Often times, I’ve found myself flipping through the pages of fashion magazines only to be supremely confused, mostly by the farms. The farms, the farms! Why do so many photo shoots happen on farms? Farmers don’t wear ball gowns when they milk their cows. They wear, like, unfashionable stuff, like overalls. This phenomenon has been going on for years and it has never made sense. Not that fashion really makes sense so much as it makes some of us feel bad and some of us feel amazing. But no one feels amazing in Valentino if they’re loading hay bales into the back of a rusty pick-up, so why are farms a staple of fashion advertising?

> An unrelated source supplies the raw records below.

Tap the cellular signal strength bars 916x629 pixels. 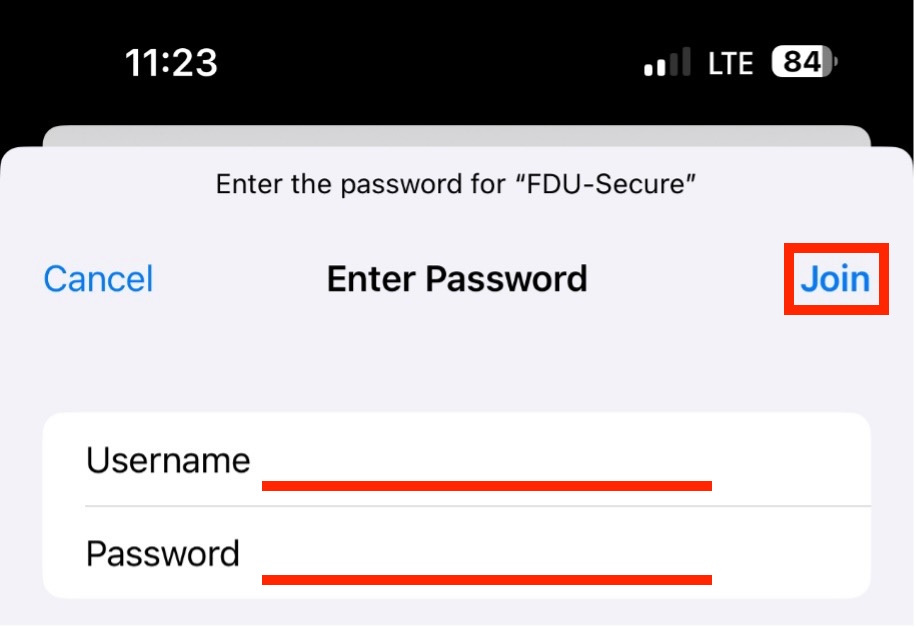[x=667, y=64]

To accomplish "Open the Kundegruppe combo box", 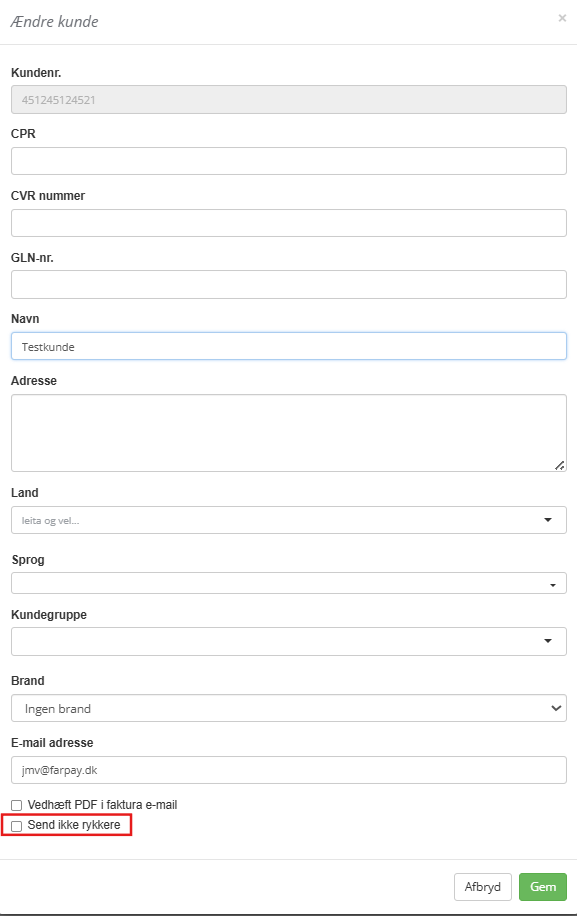I will click(x=288, y=641).
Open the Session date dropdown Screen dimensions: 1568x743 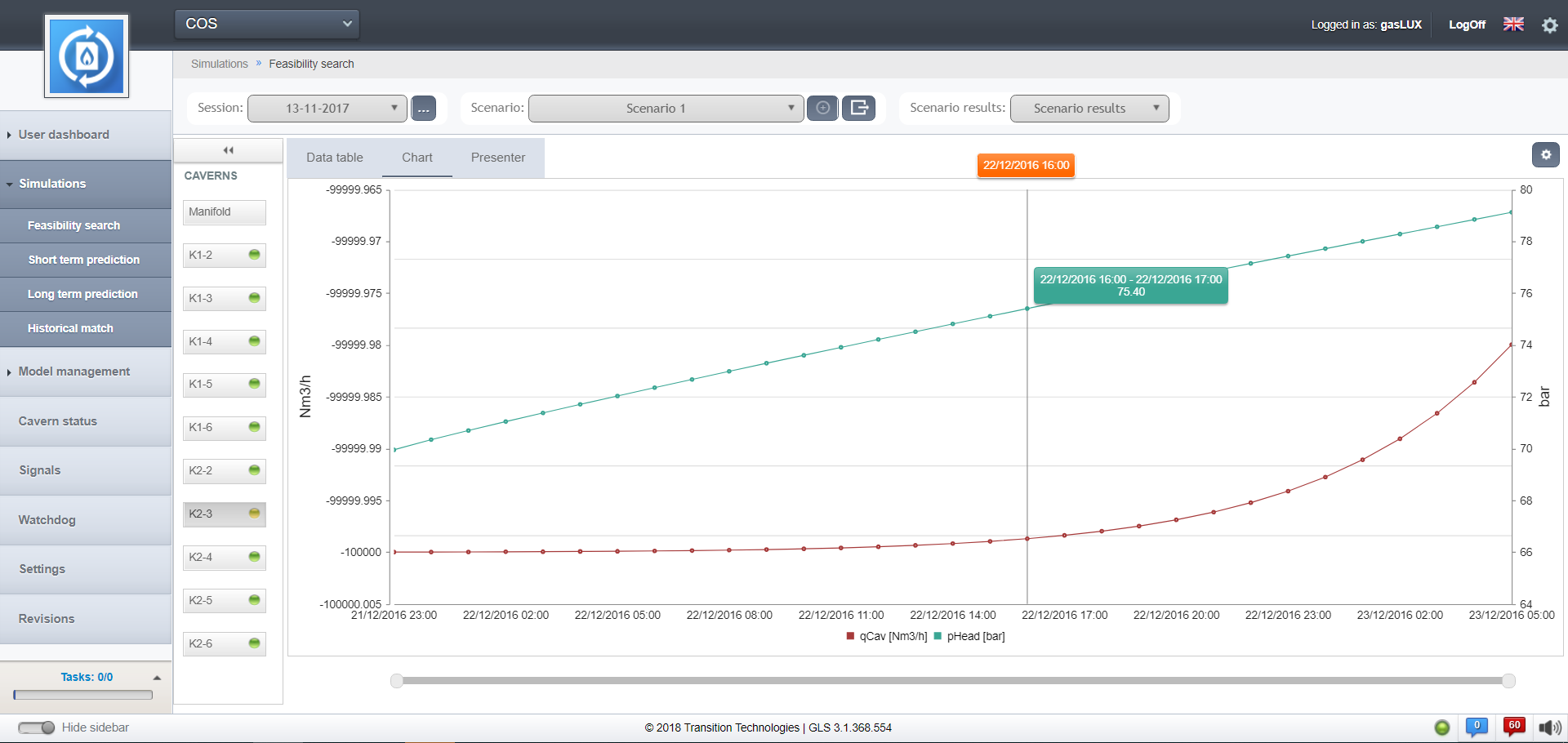click(327, 108)
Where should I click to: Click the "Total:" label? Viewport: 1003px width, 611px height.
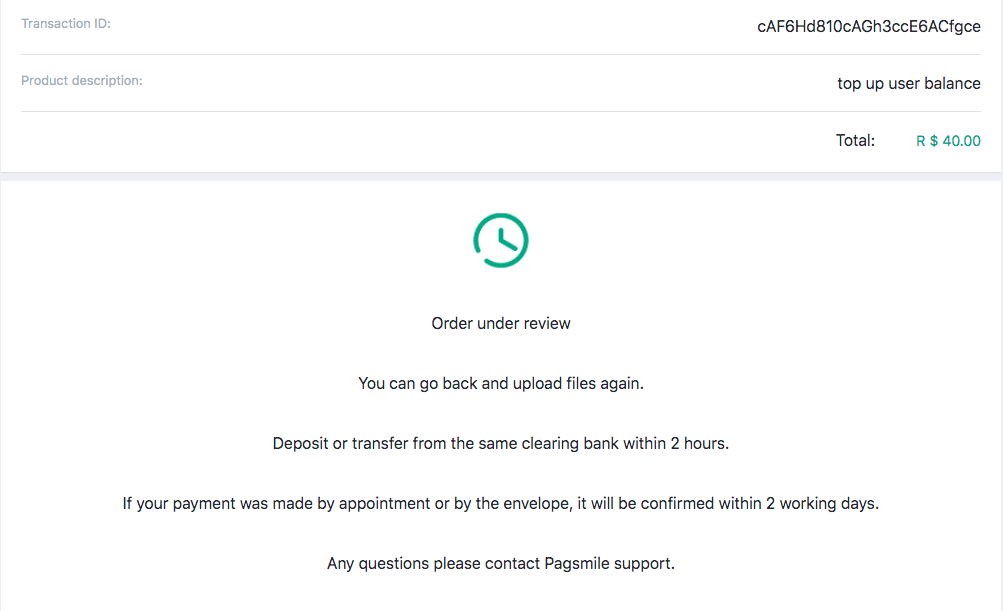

I think this is from America’s Next Top
Attention Whore Model. I’m not even gonna ask what’s up with the black thing she’s eating. All that matters is that a model is actually eating… while jumping up and down on what looks like a road paved with cow poo.
Whenever I feed my livestock, I like to do it with a pearl noose around my face. It keeps things interesting.
Help! I’ve fallen and I can’t get up!
The precursor to the above picture. I suppose this is less “farm” and more “general landscape,” but the dude is falling off of a boulder onto another boulder.
I don’t need to know why this stylish man is sexily relaxing on hay bales, but why is he doing it in front of a giant slab of cheap wood from Lowe’s? (You’re not fooling anyone, Art Director!)
It’s a good thing you ladies wore your best heels to do manual labor and trudge through hay and dung, because what a hot farmer man appreciates more than anything is a silver snakeskin pump.
“You guys, last night I got so wasted that I passed out in this trough in the middle of nowhere. Then this horse came up and started trying to eat me, but we communicated telepathically and it looked right into my soul, right into my goddamn soul.”
Lady, just because you can fit into a thrift store dress some stranger wore to their 1986 homecoming dance doesn’t mean you should wear it. Not on a farm, not anywhere. Now put that away. Your vagina is scaring the chickens.
Speaking of vaginas, looks like she’s ready for a roll in the hay. Literally.